What you have to do —
I'd like every record given again exactly, please.

Raw data —
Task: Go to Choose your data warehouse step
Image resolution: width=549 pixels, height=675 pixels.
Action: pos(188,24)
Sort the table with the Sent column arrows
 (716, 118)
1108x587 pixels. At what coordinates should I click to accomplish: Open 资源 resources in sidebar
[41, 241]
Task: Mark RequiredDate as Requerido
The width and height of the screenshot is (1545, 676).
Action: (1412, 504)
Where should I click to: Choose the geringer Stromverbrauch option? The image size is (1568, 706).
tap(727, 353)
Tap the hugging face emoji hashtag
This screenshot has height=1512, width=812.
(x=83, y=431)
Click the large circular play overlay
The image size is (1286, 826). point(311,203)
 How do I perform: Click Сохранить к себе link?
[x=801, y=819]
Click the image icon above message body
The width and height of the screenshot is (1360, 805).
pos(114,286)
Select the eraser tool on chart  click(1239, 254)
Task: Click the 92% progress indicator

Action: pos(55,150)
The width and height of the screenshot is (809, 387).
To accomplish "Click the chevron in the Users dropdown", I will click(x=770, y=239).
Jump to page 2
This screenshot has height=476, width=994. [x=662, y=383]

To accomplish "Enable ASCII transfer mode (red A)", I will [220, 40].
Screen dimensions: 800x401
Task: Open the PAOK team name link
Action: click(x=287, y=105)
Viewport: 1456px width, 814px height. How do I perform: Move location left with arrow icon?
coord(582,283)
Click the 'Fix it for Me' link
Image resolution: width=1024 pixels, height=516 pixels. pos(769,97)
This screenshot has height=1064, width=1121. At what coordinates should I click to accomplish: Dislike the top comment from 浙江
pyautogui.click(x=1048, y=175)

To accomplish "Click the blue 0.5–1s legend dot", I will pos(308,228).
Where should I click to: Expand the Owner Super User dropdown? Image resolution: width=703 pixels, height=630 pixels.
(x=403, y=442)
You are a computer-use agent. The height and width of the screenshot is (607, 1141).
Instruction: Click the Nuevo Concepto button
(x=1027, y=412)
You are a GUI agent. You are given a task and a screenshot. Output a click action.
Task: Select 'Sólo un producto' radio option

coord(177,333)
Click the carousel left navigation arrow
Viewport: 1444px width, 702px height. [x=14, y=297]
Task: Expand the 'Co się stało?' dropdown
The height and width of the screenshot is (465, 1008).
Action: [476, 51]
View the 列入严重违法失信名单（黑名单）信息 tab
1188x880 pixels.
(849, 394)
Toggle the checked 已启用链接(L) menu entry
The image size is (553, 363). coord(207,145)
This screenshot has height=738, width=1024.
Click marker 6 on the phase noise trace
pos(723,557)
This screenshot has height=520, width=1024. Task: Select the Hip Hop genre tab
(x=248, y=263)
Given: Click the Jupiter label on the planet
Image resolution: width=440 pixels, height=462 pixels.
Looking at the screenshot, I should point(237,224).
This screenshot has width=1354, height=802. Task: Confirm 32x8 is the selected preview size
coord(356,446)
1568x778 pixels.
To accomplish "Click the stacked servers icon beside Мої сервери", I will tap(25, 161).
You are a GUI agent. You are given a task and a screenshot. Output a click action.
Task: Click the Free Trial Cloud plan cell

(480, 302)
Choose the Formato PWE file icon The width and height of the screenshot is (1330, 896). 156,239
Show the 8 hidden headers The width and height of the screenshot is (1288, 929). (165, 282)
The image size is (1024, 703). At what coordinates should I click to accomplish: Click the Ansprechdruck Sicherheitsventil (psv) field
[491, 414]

Your solution —
Task: Go to Choose your data warehouse step
Image resolution: width=549 pixels, height=675 pixels.
Action: pos(188,24)
Sort the table with the Sent column arrows
 (716, 118)
1108x587 pixels. At what coordinates should I click to accomplish: Open 资源 resources in sidebar
[41, 241]
Task: Mark RequiredDate as Requerido
The width and height of the screenshot is (1545, 676).
Action: (1412, 504)
Where should I click to: Choose the geringer Stromverbrauch option? The image size is (1568, 706).
tap(727, 353)
Tap the hugging face emoji hashtag
This screenshot has height=1512, width=812.
(x=83, y=431)
Click the large circular play overlay
The image size is (1286, 826). point(311,203)
 How do I perform: Click Сохранить к себе link?
[x=801, y=819]
Click the image icon above message body
The width and height of the screenshot is (1360, 805).
pos(114,286)
Select the eraser tool on chart  click(1239, 254)
Task: Click the 92% progress indicator

Action: pos(55,150)
The width and height of the screenshot is (809, 387).
To accomplish "Click the chevron in the Users dropdown", I will click(x=770, y=239).
Jump to page 2
This screenshot has height=476, width=994. [x=662, y=383]

To accomplish "Enable ASCII transfer mode (red A)", I will [220, 40].
Screen dimensions: 800x401
Task: Open the PAOK team name link
Action: click(x=287, y=105)
Viewport: 1456px width, 814px height. How do I perform: Move location left with arrow icon?
coord(582,283)
Click the 'Fix it for Me' link
Image resolution: width=1024 pixels, height=516 pixels. pos(769,97)
This screenshot has height=1064, width=1121. At what coordinates should I click to accomplish: Dislike the top comment from 浙江
pyautogui.click(x=1048, y=175)

To accomplish "Click the blue 0.5–1s legend dot", I will pos(308,228).
Where should I click to: Expand the Owner Super User dropdown? Image resolution: width=703 pixels, height=630 pixels.
(x=403, y=442)
You are a computer-use agent. The height and width of the screenshot is (607, 1141).
Instruction: Click the Nuevo Concepto button
(x=1027, y=412)
You are a GUI agent. You are given a task and a screenshot. Output a click action.
Task: Select 'Sólo un producto' radio option

coord(177,333)
Click the carousel left navigation arrow
Viewport: 1444px width, 702px height. [x=14, y=297]
Task: Expand the 'Co się stało?' dropdown
The height and width of the screenshot is (465, 1008).
Action: [476, 51]
View the 列入严重违法失信名单（黑名单）信息 tab
1188x880 pixels.
(849, 394)
Toggle the checked 已启用链接(L) menu entry
The image size is (553, 363). coord(207,145)
This screenshot has height=738, width=1024.
Click marker 6 on the phase noise trace
pos(723,557)
This screenshot has height=520, width=1024. Task: Select the Hip Hop genre tab
(x=248, y=263)
Given: Click the Jupiter label on the planet
Image resolution: width=440 pixels, height=462 pixels.
Looking at the screenshot, I should point(237,224).
This screenshot has width=1354, height=802. Task: Confirm 32x8 is the selected preview size
coord(356,446)
1568x778 pixels.
To accomplish "Click the stacked servers icon beside Мої сервери", I will tap(25, 161).
You are a GUI agent. You are given a task and a screenshot. Output a click action.
Task: Click the Free Trial Cloud plan cell

(480, 302)
Choose the Formato PWE file icon The width and height of the screenshot is (1330, 896). 156,239
Show the 8 hidden headers The width and height of the screenshot is (1288, 929). (165, 282)
The image size is (1024, 703). At what coordinates should I click to accomplish: Click the Ansprechdruck Sicherheitsventil (psv) field
[491, 414]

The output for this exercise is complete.